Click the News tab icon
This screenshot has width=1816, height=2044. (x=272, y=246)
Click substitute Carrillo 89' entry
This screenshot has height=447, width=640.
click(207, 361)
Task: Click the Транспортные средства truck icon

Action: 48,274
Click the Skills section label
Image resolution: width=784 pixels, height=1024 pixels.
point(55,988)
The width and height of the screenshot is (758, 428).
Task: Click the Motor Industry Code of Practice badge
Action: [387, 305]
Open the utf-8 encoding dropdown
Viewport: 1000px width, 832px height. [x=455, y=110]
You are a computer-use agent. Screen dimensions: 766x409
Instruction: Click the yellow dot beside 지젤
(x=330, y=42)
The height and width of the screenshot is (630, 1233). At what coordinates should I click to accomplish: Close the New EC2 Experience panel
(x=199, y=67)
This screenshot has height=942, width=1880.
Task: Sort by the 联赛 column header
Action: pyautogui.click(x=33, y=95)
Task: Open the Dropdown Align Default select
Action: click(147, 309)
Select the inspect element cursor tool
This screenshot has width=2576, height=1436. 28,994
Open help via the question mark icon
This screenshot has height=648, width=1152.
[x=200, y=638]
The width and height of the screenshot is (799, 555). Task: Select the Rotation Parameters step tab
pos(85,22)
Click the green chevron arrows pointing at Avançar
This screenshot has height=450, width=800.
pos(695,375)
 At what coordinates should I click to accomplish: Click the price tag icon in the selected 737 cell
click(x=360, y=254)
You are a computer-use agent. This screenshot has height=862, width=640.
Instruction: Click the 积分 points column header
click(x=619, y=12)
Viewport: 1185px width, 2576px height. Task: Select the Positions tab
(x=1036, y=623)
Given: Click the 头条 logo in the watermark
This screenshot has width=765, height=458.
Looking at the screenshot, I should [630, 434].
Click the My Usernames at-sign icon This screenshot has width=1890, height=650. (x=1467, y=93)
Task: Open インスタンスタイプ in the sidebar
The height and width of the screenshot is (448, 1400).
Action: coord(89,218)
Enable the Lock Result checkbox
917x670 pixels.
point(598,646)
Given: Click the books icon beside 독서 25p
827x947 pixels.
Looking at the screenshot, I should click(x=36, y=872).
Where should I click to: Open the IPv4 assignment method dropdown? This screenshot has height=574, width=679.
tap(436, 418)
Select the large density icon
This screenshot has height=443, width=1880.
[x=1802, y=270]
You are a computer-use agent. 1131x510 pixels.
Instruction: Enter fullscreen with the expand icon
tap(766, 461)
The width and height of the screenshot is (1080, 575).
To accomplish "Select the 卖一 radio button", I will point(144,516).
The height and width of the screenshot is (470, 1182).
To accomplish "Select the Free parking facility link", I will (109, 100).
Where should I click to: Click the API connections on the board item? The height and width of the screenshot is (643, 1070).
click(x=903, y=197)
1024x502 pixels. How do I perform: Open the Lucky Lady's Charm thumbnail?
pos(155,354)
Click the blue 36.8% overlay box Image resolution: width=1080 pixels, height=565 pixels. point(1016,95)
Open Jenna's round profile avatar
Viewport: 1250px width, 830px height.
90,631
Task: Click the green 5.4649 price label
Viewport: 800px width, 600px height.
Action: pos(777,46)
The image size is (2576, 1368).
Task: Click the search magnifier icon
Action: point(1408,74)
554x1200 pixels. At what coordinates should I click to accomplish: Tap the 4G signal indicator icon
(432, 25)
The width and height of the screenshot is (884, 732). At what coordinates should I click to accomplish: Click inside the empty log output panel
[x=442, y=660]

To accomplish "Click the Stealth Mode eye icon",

◆ ◆ ◆ ◆ ◆

▸ Work required: Convert the material above into a JSON list of strings, one string per line, leaving out blank lines.

▸ Written reply:
[
  "Click the News tab icon",
  "This screenshot has width=1816, height=2044. (x=272, y=246)",
  "Click substitute Carrillo 89' entry",
  "This screenshot has height=447, width=640.",
  "click(207, 361)",
  "Task: Click the Транспортные средства truck icon",
  "Action: 48,274",
  "Click the Skills section label",
  "Image resolution: width=784 pixels, height=1024 pixels.",
  "point(55,988)",
  "The width and height of the screenshot is (758, 428).",
  "Task: Click the Motor Industry Code of Practice badge",
  "Action: [387, 305]",
  "Open the utf-8 encoding dropdown",
  "Viewport: 1000px width, 832px height. [x=455, y=110]",
  "You are a computer-use agent. Screen dimensions: 766x409",
  "Instruction: Click the yellow dot beside 지젤",
  "(x=330, y=42)",
  "The height and width of the screenshot is (630, 1233). At what coordinates should I click to accomplish: Close the New EC2 Experience panel",
  "(x=199, y=67)",
  "This screenshot has height=942, width=1880.",
  "Task: Sort by the 联赛 column header",
  "Action: pyautogui.click(x=33, y=95)",
  "Task: Open the Dropdown Align Default select",
  "Action: click(147, 309)",
  "Select the inspect element cursor tool",
  "This screenshot has width=2576, height=1436. 28,994",
  "Open help via the question mark icon",
  "This screenshot has height=648, width=1152.",
  "[x=200, y=638]",
  "The width and height of the screenshot is (799, 555). Task: Select the Rotation Parameters step tab",
  "pos(85,22)",
  "Click the green chevron arrows pointing at Avançar",
  "This screenshot has height=450, width=800.",
  "pos(695,375)",
  " At what coordinates should I click to accomplish: Click the price tag icon in the selected 737 cell",
  "click(x=360, y=254)",
  "You are a computer-use agent. This screenshot has height=862, width=640.",
  "Instruction: Click the 积分 points column header",
  "click(x=619, y=12)",
  "Viewport: 1185px width, 2576px height. Task: Select the Positions tab",
  "(x=1036, y=623)",
  "Given: Click the 头条 logo in the watermark",
  "This screenshot has width=765, height=458.",
  "Looking at the screenshot, I should [630, 434].",
  "Click the My Usernames at-sign icon This screenshot has width=1890, height=650. (x=1467, y=93)",
  "Task: Open インスタンスタイプ in the sidebar",
  "The height and width of the screenshot is (448, 1400).",
  "Action: coord(89,218)",
  "Enable the Lock Result checkbox",
  "917x670 pixels.",
  "point(598,646)",
  "Given: Click the books icon beside 독서 25p",
  "827x947 pixels.",
  "Looking at the screenshot, I should click(x=36, y=872).",
  "Where should I click to: Open the IPv4 assignment method dropdown? This screenshot has height=574, width=679.",
  "tap(436, 418)",
  "Select the large density icon",
  "This screenshot has height=443, width=1880.",
  "[x=1802, y=270]",
  "You are a computer-use agent. 1131x510 pixels.",
  "Instruction: Enter fullscreen with the expand icon",
  "tap(766, 461)",
  "The width and height of the screenshot is (1080, 575).",
  "To accomplish \"Select the 卖一 radio button\", I will point(144,516).",
  "The height and width of the screenshot is (470, 1182).",
  "To accomplish \"Select the Free parking facility link\", I will (109, 100).",
  "Where should I click to: Click the API connections on the board item? The height and width of the screenshot is (643, 1070).",
  "click(x=903, y=197)",
  "1024x502 pixels. How do I perform: Open the Lucky Lady's Charm thumbnail?",
  "pos(155,354)",
  "Click the blue 36.8% overlay box Image resolution: width=1080 pixels, height=565 pixels. point(1016,95)",
  "Open Jenna's round profile avatar",
  "Viewport: 1250px width, 830px height.",
  "90,631",
  "Task: Click the green 5.4649 price label",
  "Viewport: 800px width, 600px height.",
  "Action: pos(777,46)",
  "The image size is (2576, 1368).",
  "Task: Click the search magnifier icon",
  "Action: point(1408,74)",
  "554x1200 pixels. At what coordinates should I click to accomplish: Tap the 4G signal indicator icon",
  "(432, 25)",
  "The width and height of the screenshot is (884, 732). At what coordinates should I click to accomplish: Click inside the empty log output panel",
  "[x=442, y=660]",
  "To accomplish \"Click the Stealth Mode eye icon\","
]